An interbacterial toxin inhibits target cell growth by synthesizing (p)ppApp

Bacteria have evolved sophisticated mechanisms to inhibit the growth of competitors(1). One such mechanism involves type VI secretion systems, which bacteria can use to directly inject antibacterial toxins into neighboring cells. Many of these toxins target cell envelope integrity, but the full range of growth inhibitory mechanisms remains to be determined(2). Here, we discover a novel type VI secretion effector, Tas1, in the opportunistic pathogen Pseudomonas aeruginosa. A crystal structure of Tas1 reveals similarity to enzymes that synthesize (p)ppGpp, a broadly conserved signaling molecule in bacteria that modulates cell growth rate, particularly in response to nutritional stress(3).
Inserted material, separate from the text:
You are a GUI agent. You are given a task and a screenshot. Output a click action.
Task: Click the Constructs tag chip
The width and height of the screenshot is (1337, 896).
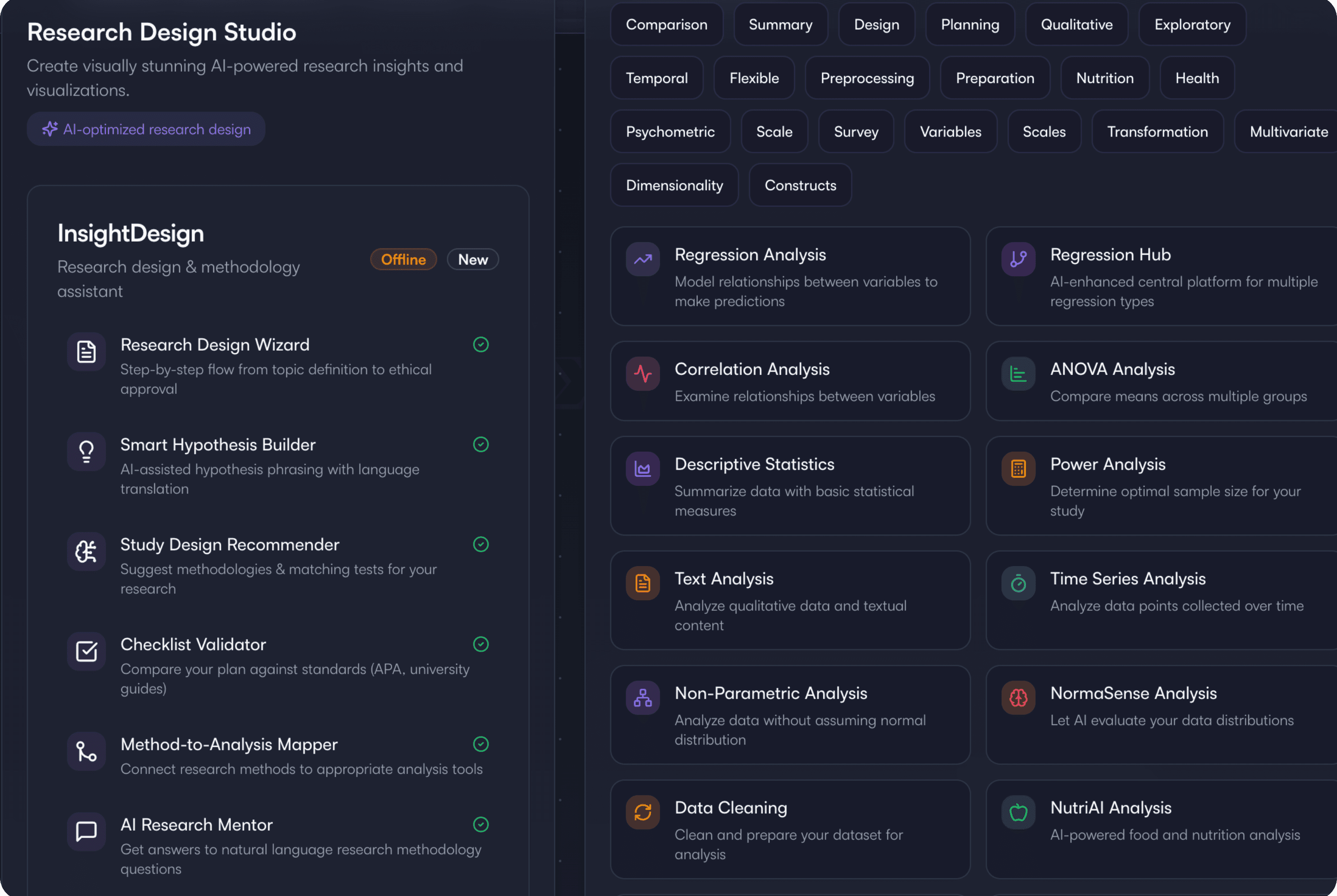point(800,186)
Strikingly, however, we find that Tas1 does not synthesize (p)ppGpp, and instead pyrophosphorylates adenosine nucleotides to produce (p)ppApp at rates of nearly 180,000 per min. Consequently, delivery of Tas1 into competitor cells drives the rapid accumulation of (p)ppApp, depletion of ATP, and widespread dysregulation of essential metabolic pathways, resulting in target cell death. Collectively, our findings reveal a new mechanism for interbacterial antagonism and demonstrate, for the first time, a physiological role for the metabolite (p)ppApp in bacteria.